EWEA also contends that despite the advantages of a full auctioning system, the EU Emissions Trading Scheme must be seen as only one amongst multiple instruments that must be implemented towards the mitigation of climate change. In EWEA’s view, the system in itself cannot ever fully reflect the external costs associated with the pollution and emissions of conventional power sources.
Furthermore, a narrow focus on emission and electricity prices teaches us little about the positive economic, environmental and social impacts of other environmental measures. Renewables in general and wind energy specifically bring great benefits to society beyond CO2 reduction, such as security of supply, employment, technological development, social cohesion and exports. These benefits are today widely recognised yet cannot be fully guaranteed by the EU ETS system.

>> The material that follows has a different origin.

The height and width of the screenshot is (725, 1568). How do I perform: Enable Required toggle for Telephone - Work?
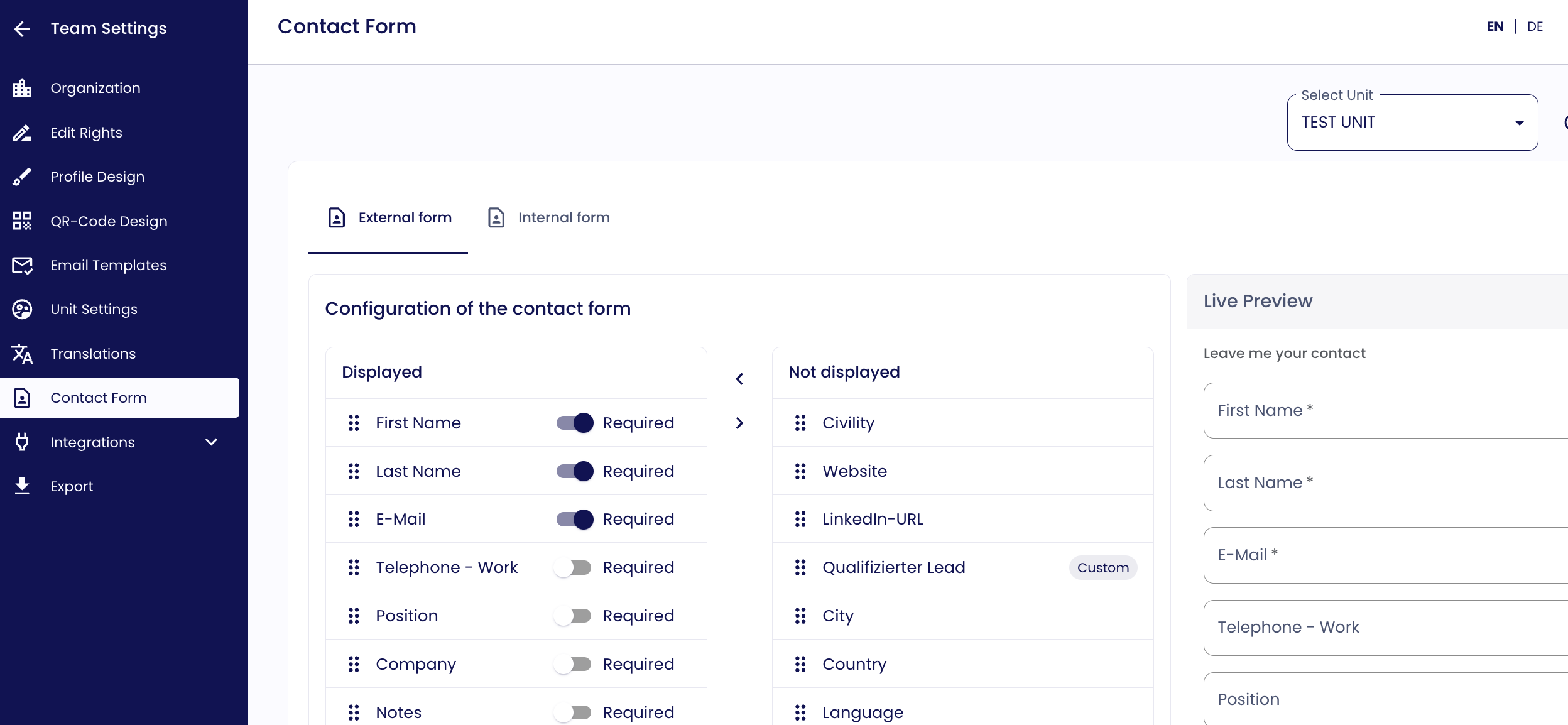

EWEA is also in favour of extending the EU ETS into other sectors. The ETS directive should cover a wider range of economic sectors - such as aviation, maritime and road transport, chemical and petrochemical production and the aluminum industry - as well as other greenhouse gases – for example N2O from the production of ammonia and CH4 from coal mines.
EWEA also calls for EU-wide quantitative and qualitative limits to the use of CDM and JI credits. On the quantitative side, and in consideration of the EU target of 20% reduction of greenhouse gas emissions by 2020, EWEA considers that CER’s and ERU’s from project activities should not exceed the 6% of the total quantity of allowances allocated by Member States (as foreseen in the initial proposal of the European Commission²). On the qualititative side, EWEA highlights the need to ensure that the EU’s use of Kyoto mechanisms is supplementary to its domestic efforts in reaching its environment targets, and that the allowance of CDM and JI credits to EU companies is strictly limited to high quality projects.